Petition for Disciplinary or Remedial Action
Unless the complaint is dismissed or otherwise resolved by agreement of the parties, Bar Counsel institutes more formal proceedings by petitioning the Court of Appeals for disciplinary or remedial action. Unlike the summary contained in the Statement of Charges, this petition must clearly specify the professional misconduct charged and/or the basis of any allegation that the respondent is incapacitated and should be placed on inactive status.
Discovery and Evidentiary Hearing
Once filed, the Court of Appeals will enter an order appointing a Circuit Court judge to act on its behalf in overseeing the discovery process, ruling upon motions, holding an evidentiary hearing and issuing factual findings, legal conclusions and recommended action. After being served with this order and a copy of the Petition, the responding attorney has 15 days to file an Answer and either party may request that the Court of Appeals appoint a different judge within that time.
Unless the respondent defaults by failing to answer the Petition on time, the case proceeds in a manner similar to other civil cases in the Circuit Court, but at a much faster pace. Absent an extension, the trial judge must complete an evidentiary hearing within 120 days of his appointment, and issue his decision within 45 days thereafter.
Laboring under a tight scheduling order, Bar Counsel and respondent’s counsel must comply with the same discovery and evidentiary rules applicable to other civil cases in the circuit court. At trial, the judge may permit any complainant to testify, subject to cross-examination, regarding the effect of the alleged misconduct, the respondent may offer evidence of any action taken to rectify the harm, and Bar Counsel may rebut this evidence.
Ultimately, Bar Counsel must prove misconduct or incapacity by clear and convincing evidence and the respondent must establish any affirmative defenses or mitigating circumstances by a preponderance of the evidence.
Court of Appeals Proceedings
After the trial judge issues an opinion presenting factual findings and conclusions of law, the case shifts to the Court of Appeals where the parties will have 15 days to take exceptions to the trial court’s opinion and to resolve the case in their favor. Once each party has responded to the other’s arguments, the Court will hold an oral argument to review the trial court’s decision.

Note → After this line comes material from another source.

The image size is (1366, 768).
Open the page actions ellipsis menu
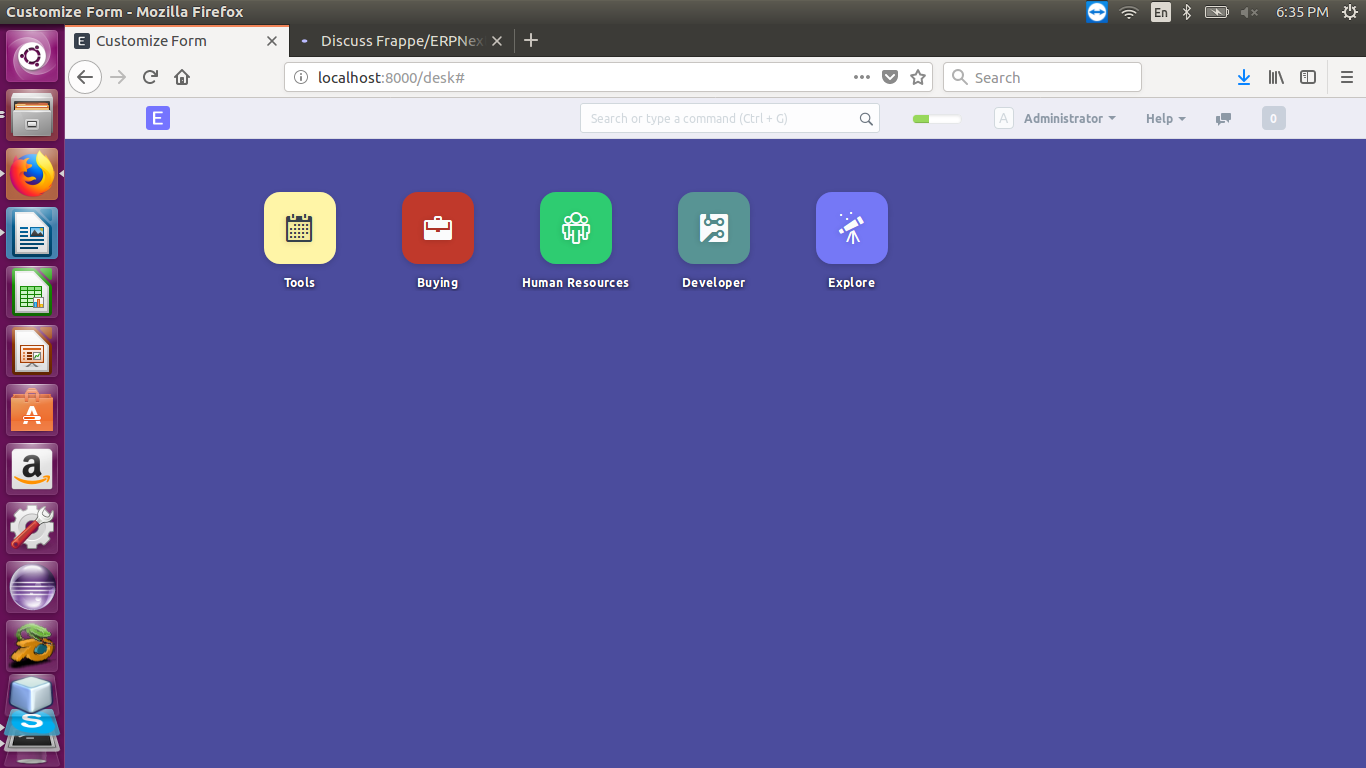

Although the Court reviews the circuit court’s legal conclusions de novo, it gives great deference to the trial judge’s factual findings. Because the hearing judge had an opportunity to personally assess the credibility of witnesses in the case, the Court will only sustain an exception to these findings if they are clearly erroneous.
Ultimately, the Court of Appeals may resolve the case by ordering the respondent attorney’s disbarment, by suspending his privilege to practice law indefinitely or for a specified period, by reprimanding the attorney, by placing an incapacitated attorney on inactive status, by dismissing the case or by remanding it for further proceedings. In appropriate cases, the Court may stay the execution of a suspension, typically by placing the attorney on probation under conditions akin to a Conditional Diversion Agreement. See List of Sanctions & Dismissals in Maryland Attorney Grievance Cases.